If you wonder how Large Language Models (LLMs) work and aren’t afraid of getting a bit technical, don’t miss [Brendan Bycroft]’s LLM Visualization. It is an interactively-animated step-by-step walk-through of a GPT large language model complete with animated and interactive 3D block diagram of everything going on under the hood. Check it out!

nano-gpt has only around 85,000 parameters, but the operating principles are all the same as for larger models.

The demonstration walks through a simple task and shows every step. The task is this: using the nano-gpt model, take a sequence of six letters and put them into alphabetical order.

A GPT model is a highly complex prediction engine, so the whole process begins with tokenizing the input (breaking up words and assigning numerical values to the chunks) and ends with choosing an appropriate output from a list of probabilities. There are of course many more steps in between, and different ways to adjust the model’s behavior. All of these are made quite clear by [Brendan]’s process breakdown.

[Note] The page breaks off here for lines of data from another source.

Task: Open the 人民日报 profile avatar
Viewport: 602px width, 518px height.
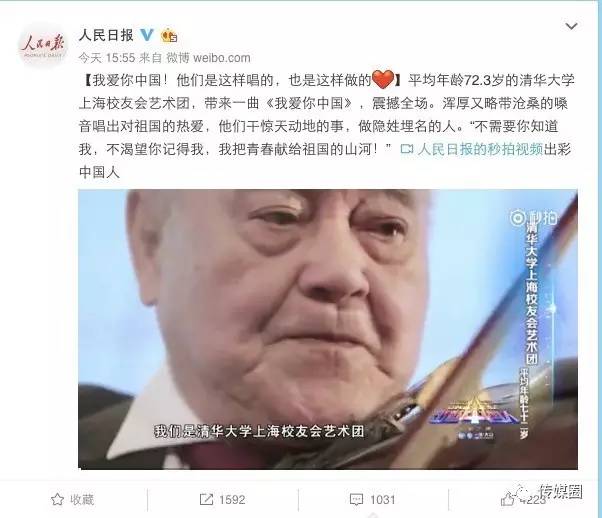Action: (x=43, y=47)
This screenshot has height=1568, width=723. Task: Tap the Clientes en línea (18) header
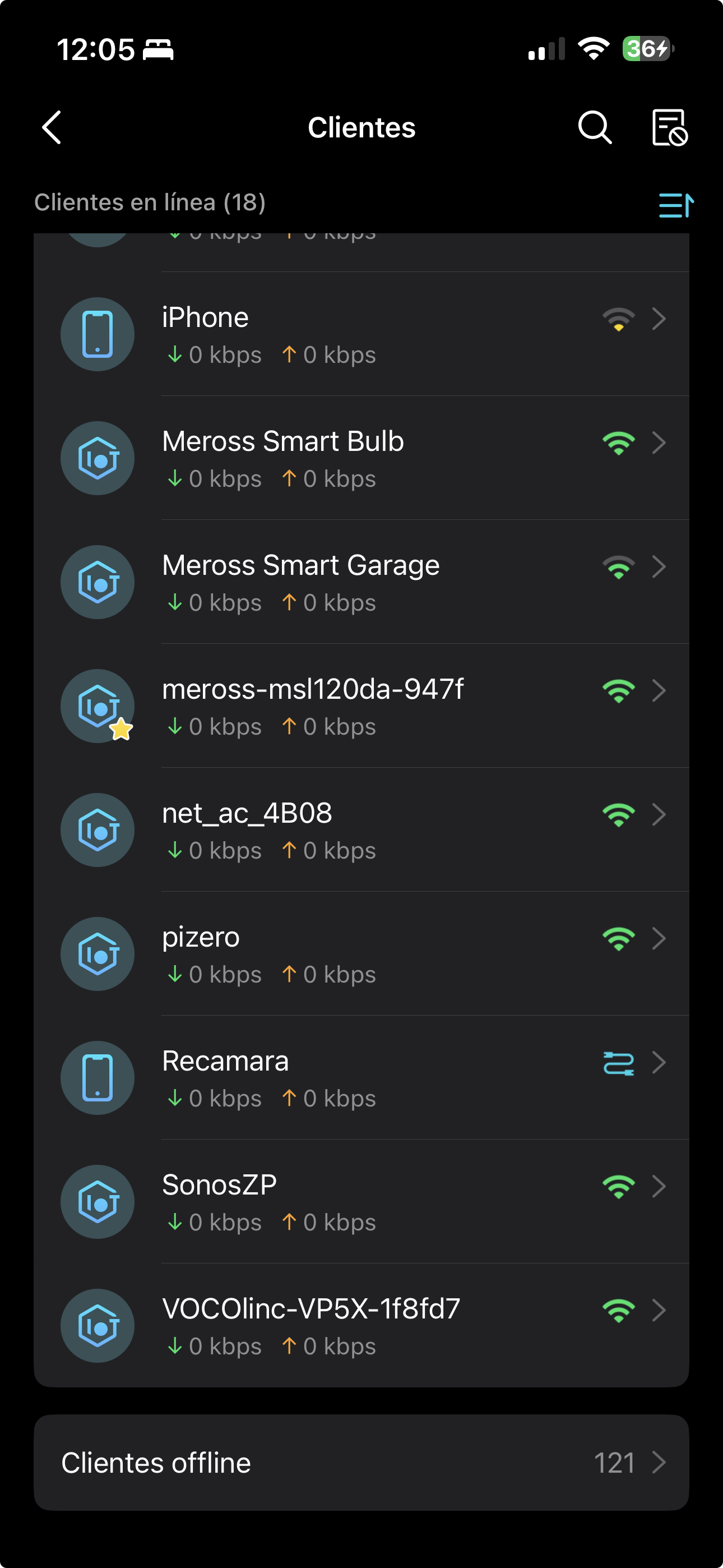(150, 202)
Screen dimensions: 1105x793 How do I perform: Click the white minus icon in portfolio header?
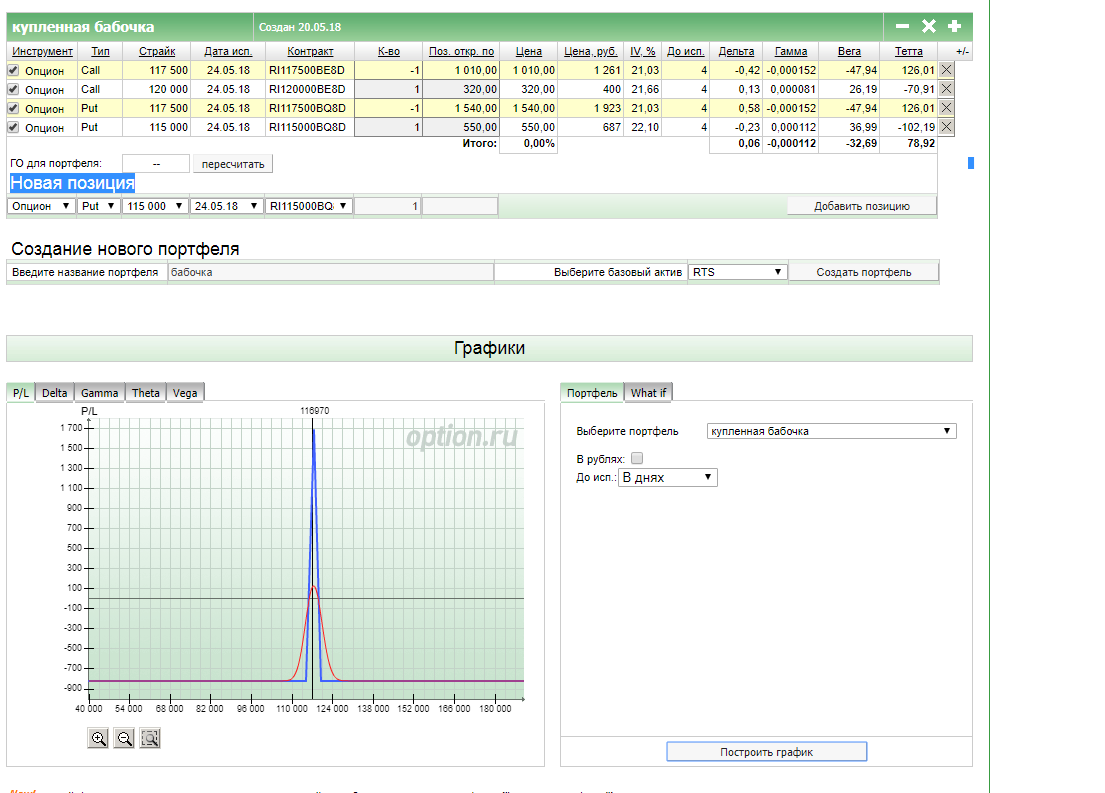point(902,26)
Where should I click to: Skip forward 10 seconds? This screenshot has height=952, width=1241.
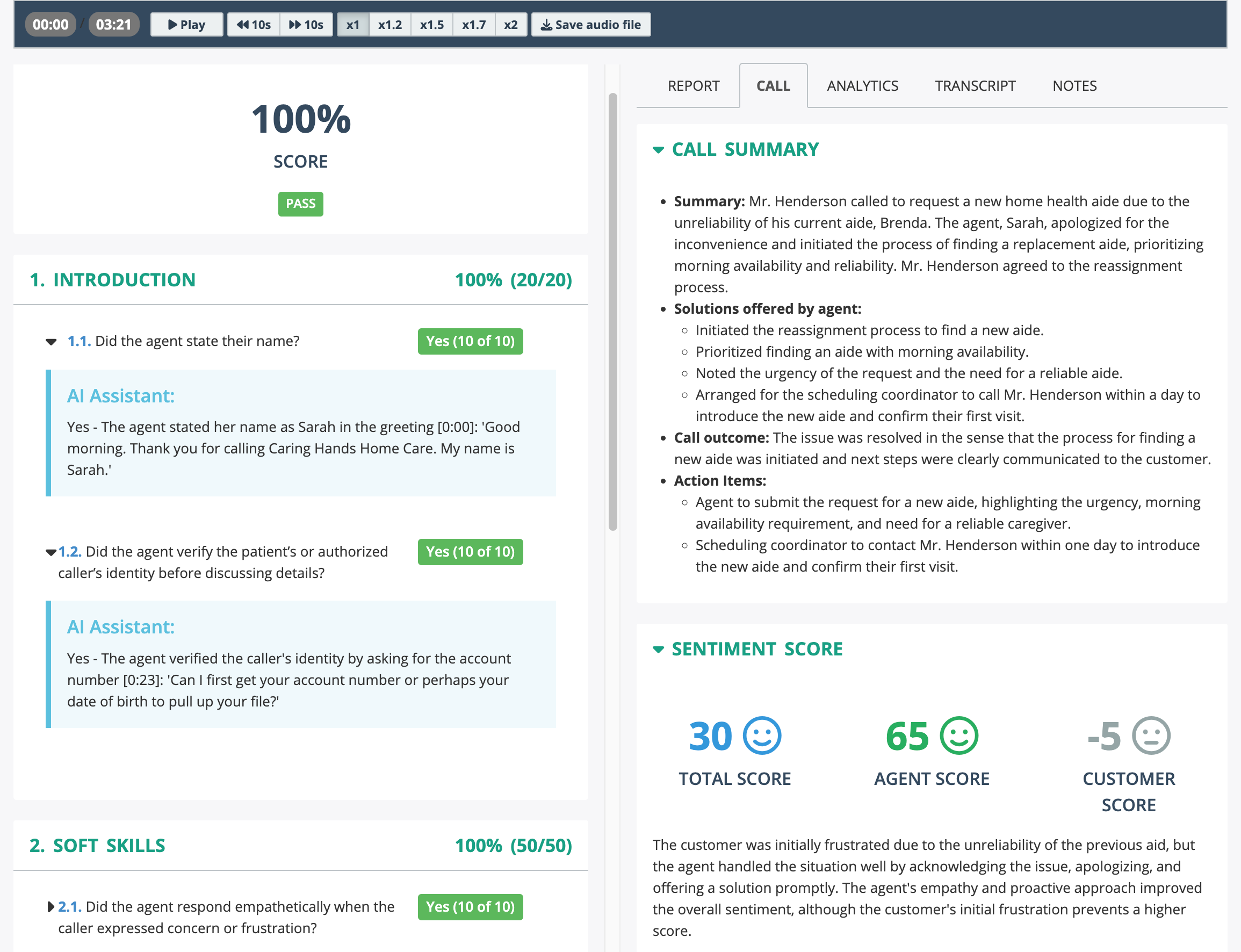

We’ve previously covered how LLMs work, explained without math which eschews gritty technical details in favor of focusing on functionality, but it’s also nice to see an approach like this one, which embraces the technical elements of exactly what is going on.

We’ve also seen a much higher-level peek at how a modern AI model like Anthropic’s Claude works when it processes requests, extracting human-understandable concepts that illustrate what’s going on under the hood.